Barcelona, como cualquier
ciudad, siempre es “otra cosa”. Esa otra cosa tiene algo de monstruoso, en el
sentido de que carece en realidad de forma y de sentido. Parece una mera
morfología, pero es en realidad un ser viviente, dotado de una inteligencia secreta,
de una piel por la que siente y de esa musculatura que lo agita. Puede
antojarse a veces que a esa bestia feroz y tierna se la puede domesticar, hacer
de ella un animal sumiso y amable, pero a la mínima oportunidad conoce súbitos
asilvestramientos que advierten de su naturaleza en última instancia indómita.
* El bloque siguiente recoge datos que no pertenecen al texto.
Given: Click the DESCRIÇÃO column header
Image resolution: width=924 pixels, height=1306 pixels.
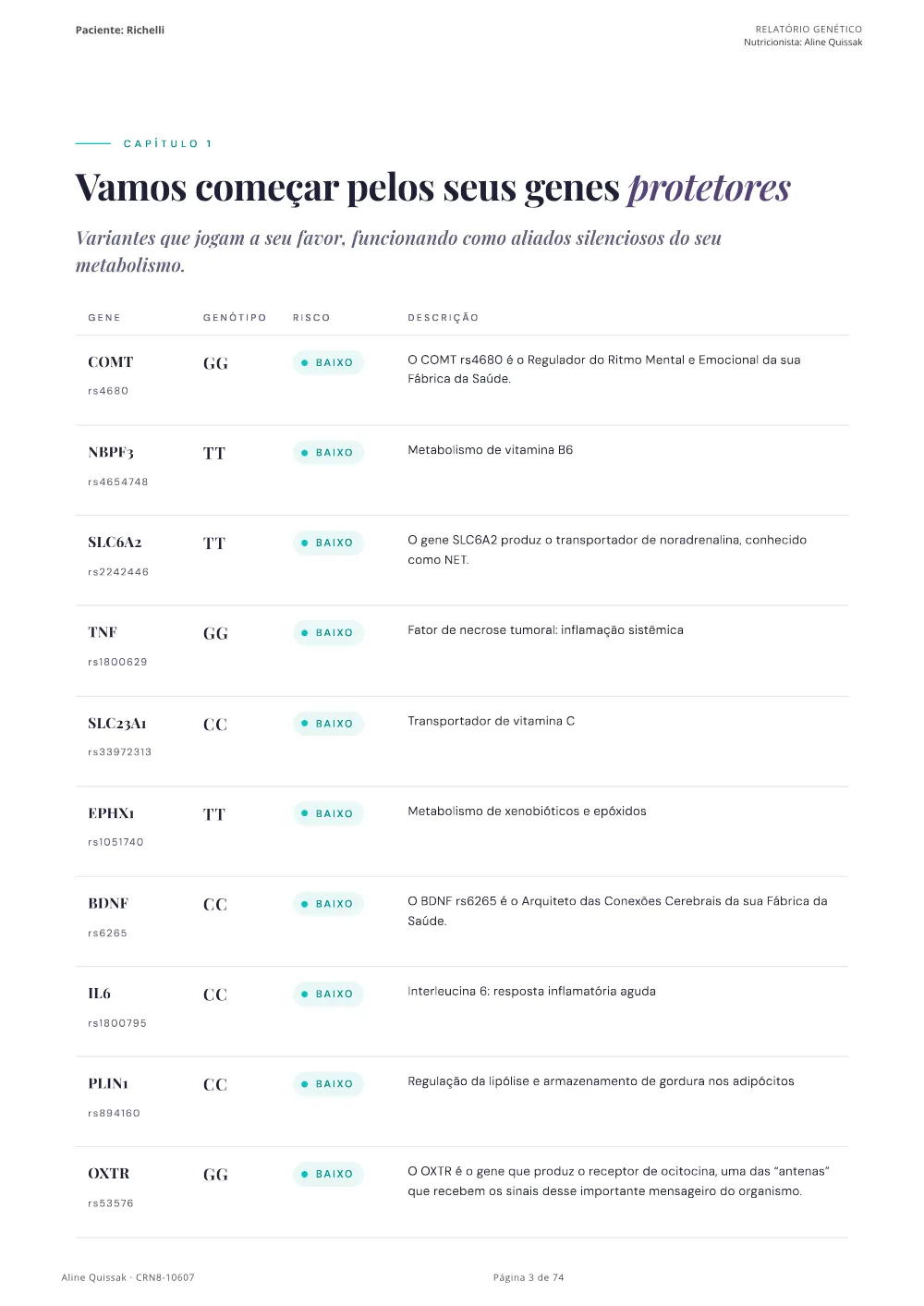Looking at the screenshot, I should click(444, 318).
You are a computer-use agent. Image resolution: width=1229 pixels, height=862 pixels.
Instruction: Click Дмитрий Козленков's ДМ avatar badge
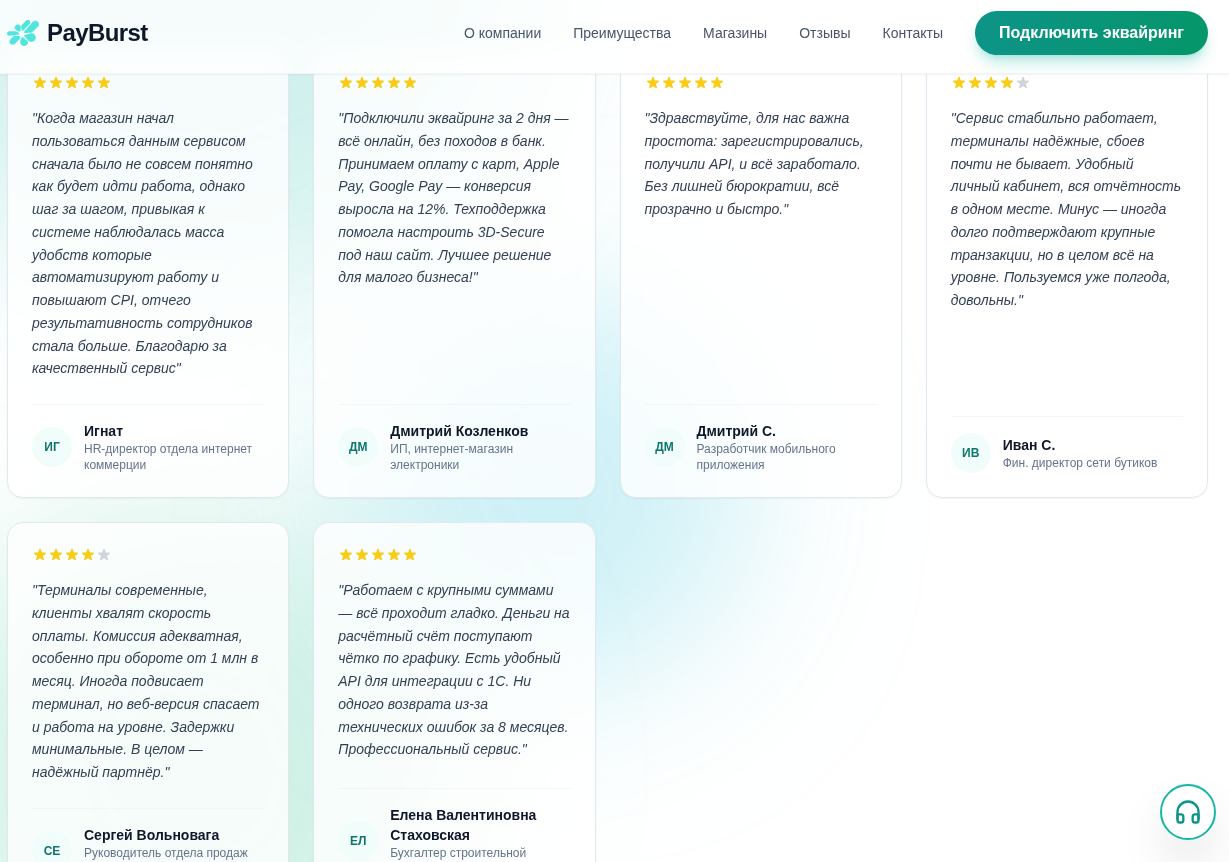coord(358,447)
Parece una cosa, pero es una fuerza. Y, de este modo, esa vitalidad que no es
posible ni contentar, ni conocer, ni detener se desborda a veces y vuelve a
convertirse, de pronto, en lo que nunca deja de ser. Y Barcelona, y las
ciudades, rejuvenecen, recuperan durante horas o días su vieja sustancia hecha
de conflicto y de verdad. Y se vuelve a ver a los descontentos y a los
agraviados recuperar unas calles que siempre fueron suyas y se vuelven a escuchar
sus voces insolentes. Desde sus balcones, los poderosos y sus proyectadores de
ciudad contemplan incrédulos y horrorizados su fracaso, ante una pura energía
colectiva que en cualquier momento podría cambiarlo todo de sitio. Abajo, una
potencia sin poder. Arriba, un poder impotente.